Sadly, we feared this would happen. But it doesn’t make it any less of a gut punch.
And, even more sadly, the citizens of Chicago, and consumers of good journalism, are worse off because of it.
Almost 40 journalists at the Chicago Tribune are taking buyouts and leaving the paper, according to a report in the Tribune.
Almost 40!
That number includes some of the most talented voices in the business and some of the most influential writers in the Windy City.
But as I said, this is no surprise. The buyouts come not long after hedge fund Alden Global Capital acquired Tribune Publishing, owner of the Tribune and other publications, for $633 million. Buyouts were first offered to nonunion editors and support staff, and more than a dozen accepted. Then another 24 newsroom union employees applied for and were accepted for buyouts.
Many include some of the highest-profile names at the paper, including columnists Mary Schmich, whom I mentioned in the newsletter earlier this week, Dahleen Glanton, Steve Chapman, Heidi Stevens, Eric Zorn and John Kass. In addition, Phil Rosenthal also is leaving. He’s another of Chicago’s notable voices, having been a media columnist, a business columnist and a sports columnist.
In a Facebook post, Rosenthal said it was a “tough decision.” He added, “The Tribune will continue changing in its bid to endure, as will I.
But I have concluded the changes I need to make will be achieved more efficiently away from the evolving paper. I will miss it greatly, I’m sure.”
Greg Pratt, a Tribune reporter and guild president, told the Tribune that three union members applied for the buyout but were denied. The union hopes those cases will be reconsidered. Pratt added that after the buyouts, the guild will represent more than 80 newsroom employees.
Pratt told the Tribune, “We are sad to be losing outstanding journalists at the Chicago Tribune but we respect and honor those who are leaving. It’s important to know that outstanding journalists are going to stick around, too, and we will continue doing vital work for our readers.”
I asked my colleague Rick Edmonds, Poynter’s media business analyst, for his thoughts, and he told me, "Departures at the Chicago Tribune were to be expected after the Alden takeover, but this sounds like a wipeout of the most popular columnists and other high profile journalists. That can’t be good for audience retention.”
And it’s awful for one of the great American newspapers.
Former Tribune editor Ann Marie Lipinski, who is on Poynter’s board of trustees, tweeted, “The scale of talent leaving the Chicago Tribune is staggering. Combined with January buyouts, a hedge fund’s takeover is driving out irreplaceable experience, Pulitzer winners among them. Incalculable loss for Chicago. If you live in a city with a local paper, take care of it.”

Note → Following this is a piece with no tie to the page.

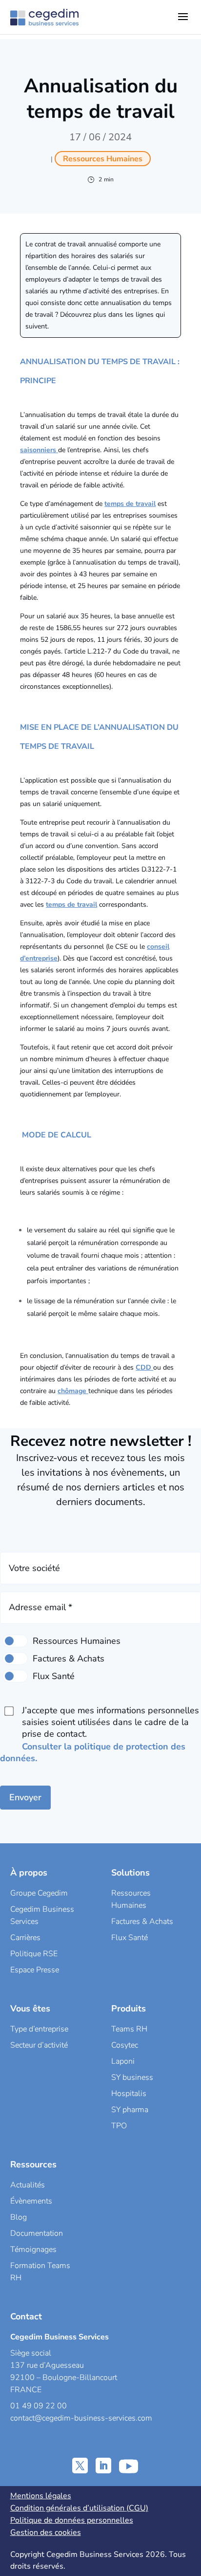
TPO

Chicago media writer Robert Feder wrote, “Make no mistake: Chicago’s business and philanthropic communities allowed this to happen to a vital public trust despite pleas from many quarters. Epic fail.
Also, check out Julie Reynolds’ piece for Nieman Lab: “Alden Global Capital and Tribune’s board are dancing at the edge of the law.”
Those involved in Khashoggi murder received training in US
Here’s quite the stunning paragraph from The New York Times’ Mark Mazzetti, Julian E. Barnes and Michael LaForgia:
“Four Saudis who participated in the 2018 killing of the Washington Post journalist Jamal Khashoggi received paramilitary training in the United States the previous year under a contract approved by the State Department, according to documents and people familiar with the arrangement.”
The Times reported that the training was provided by Tier 1 Group, an Arkansas-based security company owned by the private equity firm Cerberus Capital Management. The Times also reported that there is no evidence that U.S. officials or Tier 1 Group executives knew what activities those trained were involved in.
“But,” the Times wrote, “the fact that the government approved high-level military training for operatives who went on to carry out the grisly killing of a journalist shows how intensely intertwined the United States has become with an autocratic nation. It also underscores the perils of military partnerships with repressive governments and demonstrates how little oversight exists for those forces after they return home.”
What a gift
For this item, I turned it over to Poynter media business analyst Rick Edmonds.
The New York Times announced a new “gift articles” program Tuesday. Subscribers can share, for free, up to 10 articles a month with non-subscribers. Gift articles will not count against the monthly limit that non-subscribers can read before they hit the paywall.
Currently, unregistered recipients will be given a skippable prompt to register. That would provide the Times with an email or other contact information to which it can send sample newsletters or other subscription solicitations.
That is important strategically to the company. CEO Meredith Kopit-Levien said in the Times’ most recent quarterly earnings report that besides more than 7 million paying subscribers, it now has roughly 100 million registered users. Each is a prospect for eventually becoming a paid digital subscriber, and the company is looking for more.
The Washington Post has a similar benefit, allowing subscribers to send a one-month free pass to a friend, who is then asked to register with an email address.